Groups for this week:
- Ned, Jacob, Finn
- Layla, Charlie, Camiel
- Grayson, Shingo
Today's tea: Yunnan Gold

Goals¶

Be able to describe several different ways 3D reconstructions can be represented (mesh, point cloud, signed distance field, voxels, continuous volumetric representations)
Explain why positional encodings are necessary for MLP neural networks in contexts like fitting 2D images or 3D scene representations.
Be prepared to implement NeRF (Project 4).
- Know how to perform volume rendering along camera rays to predict a pixel color from the model

3D Representations¶

SfM: given images, get camera pose and (sparse) 3D scene geometry
- Large-scale SfM result examples:
  - Ladybug: http://swehrwein.github.io/sfmflex-vis/Ladybug_demo.html
  - Venice: https://facultyweb.cs.wwu.edu/~wehrwes/sfmflex-vis/Venice_demo.html
Multiview stereo / 3D reconstruction: given SfM outputs, recover 3D model of the world
- https://www.youtube.com/watch?v=5ceiOd8Yx3g&t=25s
- https://earth.google.com/web/@47.62102506,-122.3493987,55.50286284a,993.8487854d,35y,18.72359613h,64.09030499t,360r/data=OgMKATA
Interesting question: how do you represent your 3D model?

Brainstorm¶

How would you reconstruct a 3D model of the world, given images, camera poses, and a sparse point cloud of the world?

How would you even represent a 3D model of the world?

These questions are clearly interrelated.
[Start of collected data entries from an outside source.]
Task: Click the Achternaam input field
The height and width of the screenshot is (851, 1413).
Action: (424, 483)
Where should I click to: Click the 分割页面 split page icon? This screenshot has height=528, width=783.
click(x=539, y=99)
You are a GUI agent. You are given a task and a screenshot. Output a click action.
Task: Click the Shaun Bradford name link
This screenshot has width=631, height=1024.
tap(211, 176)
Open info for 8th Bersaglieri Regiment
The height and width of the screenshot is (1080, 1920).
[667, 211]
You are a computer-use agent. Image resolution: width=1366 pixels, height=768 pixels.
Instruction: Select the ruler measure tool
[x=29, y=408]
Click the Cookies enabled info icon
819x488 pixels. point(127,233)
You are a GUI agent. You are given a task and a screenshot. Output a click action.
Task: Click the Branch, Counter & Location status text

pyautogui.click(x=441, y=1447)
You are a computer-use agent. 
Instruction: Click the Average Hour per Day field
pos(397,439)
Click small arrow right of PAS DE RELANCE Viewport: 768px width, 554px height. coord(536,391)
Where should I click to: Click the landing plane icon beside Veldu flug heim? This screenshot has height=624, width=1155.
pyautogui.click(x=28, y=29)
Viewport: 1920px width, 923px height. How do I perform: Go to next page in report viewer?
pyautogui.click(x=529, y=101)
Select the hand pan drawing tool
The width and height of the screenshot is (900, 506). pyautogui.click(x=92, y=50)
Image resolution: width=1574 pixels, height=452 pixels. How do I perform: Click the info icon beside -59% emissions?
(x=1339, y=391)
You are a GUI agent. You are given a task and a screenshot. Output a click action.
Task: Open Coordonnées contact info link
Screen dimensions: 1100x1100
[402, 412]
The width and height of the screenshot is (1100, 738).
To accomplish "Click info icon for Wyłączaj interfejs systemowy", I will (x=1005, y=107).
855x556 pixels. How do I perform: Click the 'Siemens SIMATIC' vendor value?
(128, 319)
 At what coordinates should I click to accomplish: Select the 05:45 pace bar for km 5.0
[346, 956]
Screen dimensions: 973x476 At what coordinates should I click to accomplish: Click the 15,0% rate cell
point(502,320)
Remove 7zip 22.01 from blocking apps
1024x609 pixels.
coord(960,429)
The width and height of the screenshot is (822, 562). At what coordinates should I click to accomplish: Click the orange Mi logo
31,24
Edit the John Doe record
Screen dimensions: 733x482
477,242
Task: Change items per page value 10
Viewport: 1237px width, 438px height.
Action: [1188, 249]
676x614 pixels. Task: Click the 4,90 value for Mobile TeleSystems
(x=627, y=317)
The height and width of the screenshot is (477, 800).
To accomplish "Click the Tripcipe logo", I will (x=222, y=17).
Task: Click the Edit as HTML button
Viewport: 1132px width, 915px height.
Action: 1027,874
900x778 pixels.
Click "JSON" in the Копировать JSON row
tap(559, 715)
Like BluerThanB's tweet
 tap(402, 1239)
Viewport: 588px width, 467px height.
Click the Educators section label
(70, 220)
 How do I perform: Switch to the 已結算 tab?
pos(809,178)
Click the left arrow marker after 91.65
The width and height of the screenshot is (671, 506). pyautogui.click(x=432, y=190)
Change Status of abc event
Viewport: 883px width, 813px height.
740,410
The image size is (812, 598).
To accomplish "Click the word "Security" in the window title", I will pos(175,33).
Let's Brainstorm:

Triangle mesh
Denser point cloud
Voxels storing
- color?
- which sides are opaque (occupancy)
- density
continuous volumetric representation

In [48]:

# boilerplate setup
%load_ext autoreload
%autoreload 2

%matplotlib inline

import os
import sys

src_path = os.path.abspath("../src")
if (src_path not in sys.path):
    sys.path.insert(0, src_path)

# Library imports
import numpy as np
import imageio.v3 as imageio
import matplotlib.pyplot as plt
import skimage as skim
import cv2
import torch
import torch.nn as nn
import torch.nn.functional as F

# codebase imports
import util
import filtering
import features
import geometry
import ML

# Check if GPU is available
if torch.cuda.is_available():
    device = torch.device('cuda') # nvidia/cuda
elif torch.mps.is_available():
    device = torch.device('mps') # apple
else:
    device = torch.device('cpu') # no acceleration

print(f'Using device: {device}')

The autoreload extension is already loaded. To reload it, use:
  %reload_ext autoreload
Using device: mps

3D Representations - Some ideas¶

Source for some relevant visuals: https://courses.cs.washington.edu/courses/cse455/10wi/lectures/multiview.pdf

Depth maps; multi-camera: depth map fusion
Voxel grids
Point clouds
Patch clouds (surfels)
Polygon mesh
SDF
Neural network!?

Today: Neural Radiance Fields, and other "Learned" 3D Scene Representations¶

ML review: 0 to MLP¶

Review by example the anatomy, care, and feeding of an MLP

In [50]:

import sklearn
import sklearn.datasets

moons = ML.scale_split(sklearn.datasets.make_moons(n_samples=1000, noise=0.1, random_state=0))
X, Xva, y, yva, xx, yy = moons
ML.plot_dataset(X, y)

No description has been provided for this image

Code tour:

look at ML.MLP()
look at training routine below
flag me down if something's not familiar!

In [51]:

def train(model, X, y, train_iters=1000):
    optimizer = torch.optim.Adam(model.parameters())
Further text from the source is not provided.